Les arbres qui évoluent à des rythmes différents nécessitent un échantillonnage à des intervalles qui dépendent des espèces et des âges. Certes, cette gestion mérite plus d’attention et de temps, mais elle garantit que la forêt ne perd pas ses arbres d’un seul coup et préserve ainsi mieux les écosystèmes forestiers (sols, faune, flore, champignons, etc.).

Le capital forestier est en légère hausse

Au fil du temps, le Sigfra et l’Office National des Forêts (ONF) sont allés plus loin dans le suivi de l’évolution de cette forêt et de sa gestion. Plus de 1 000 parcelles permanentes ont été identifiées et permettent donc un suivi précis de l’évolution de ces futaies irrégulières. Vingt ans après leur désignation, ils ont permis de faire le point sur cette forme de sylviculture mixte à couvert continu (SMCC). Avec quels cours ? Le rapport de Benoît Méheux, ingénieur forestier, apporte de précieux enseignements. Le capital forestier augmente légèrement.

« En Forêt Mixte à Couvert Continu (SMCC) ou futaie irrégulière, l’objectif est la production de bois de grande qualité. Le propriétaire cherche donc à maximiser la quantité de gros bois présents dans sa forêt. La structure ciblée ici par le propriétaire est de 50% de Gros Bois, 30% de Moyens Bois et 20% de Petits Bois (en surface terrière). L’évolution depuis 1998 est lente mais tend vers cet objectif», décrit le spécialiste dans son rapport. Il affirme également que « la régénération a été multipliée par 10 ».

Une direction qui a créé un précédent

Pourtant, cette forêt irrégulière est devenue un véritable laboratoire. En 2021, elle donne naissance à l’École de la Forêt Irrégulière, un projet d’information et de formation à cette foresterie plus « proche de la nature », exemples, études et résultats à l’appui. Aujourd’hui, 20 % de la forêt française a pris comme exemple la gestion réalisée par la Sigfra d’Auberive.
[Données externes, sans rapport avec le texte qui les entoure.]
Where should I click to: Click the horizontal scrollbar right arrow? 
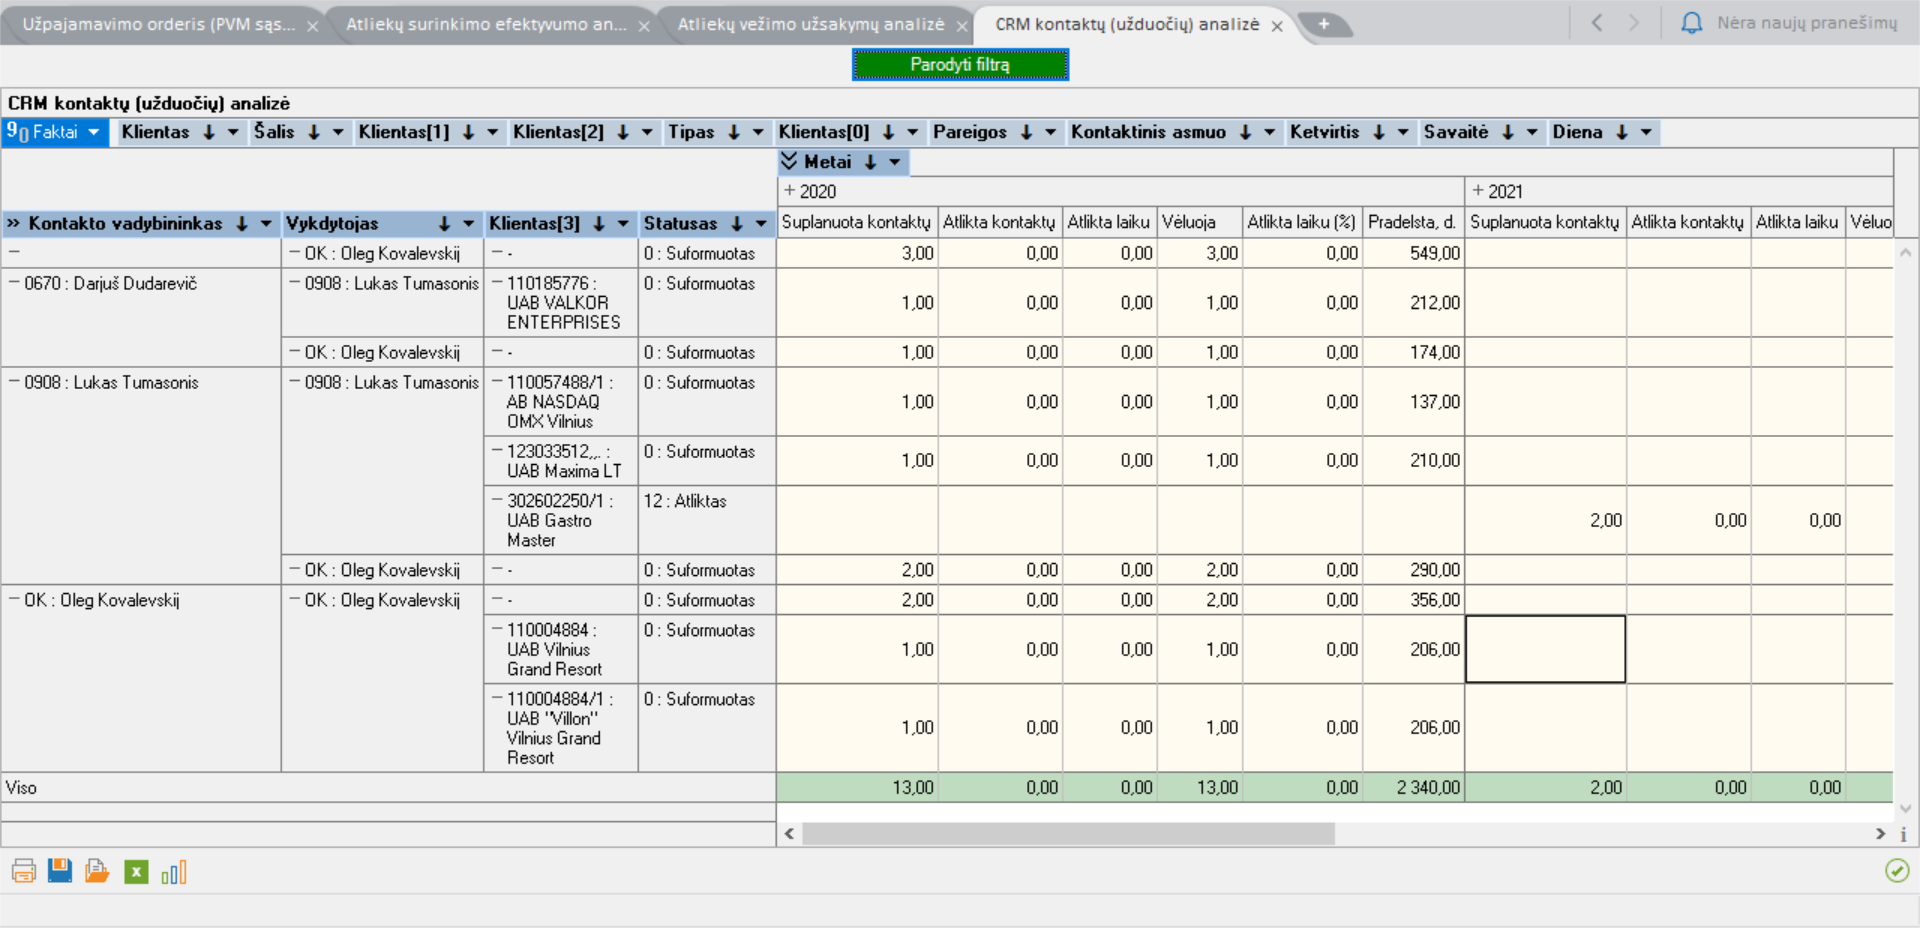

Cette forêt est la seule du Grand-Est à avoir obtenu le label FSC, Forest Stewardship Council, qui couronne une gestion durable et responsable de la forêt, une marque très recherchée par l’industrie de transformation du bois. Et ce n’est pas tout. Le territoire Sigfra est un espace foncier pédagogique pour permettre aux scolaires de venir découvrir la forêt, ses métiers mais aussi la faune et la flore.

Le syndicat, qui regroupe 27 communes et gère plus de 8 000 hectares de superficie forestière, vient de fêter ses 50 ans et continue de s’engager dans une gestion forestière plus raisonnée. Il est également nouveau lauréat d’un appel à projets du WWF (fonds mondial pour la nature) qui vise à « sanctuariser » les forêts communales par acte notarié au travers d’une Obligation Réelle Environnementale (ORE). Il ne sera plus possible d’exploiter autre chose que la forêt sur les parcelles cadastrales de chaque commune. 130 parcelles sur le périmètre du syndicat sont concernées. La Sigfra, lors de la célébration de son 50e anniversaire en septembre 2024, a soutenu le projet en présence du directeur national du WWF.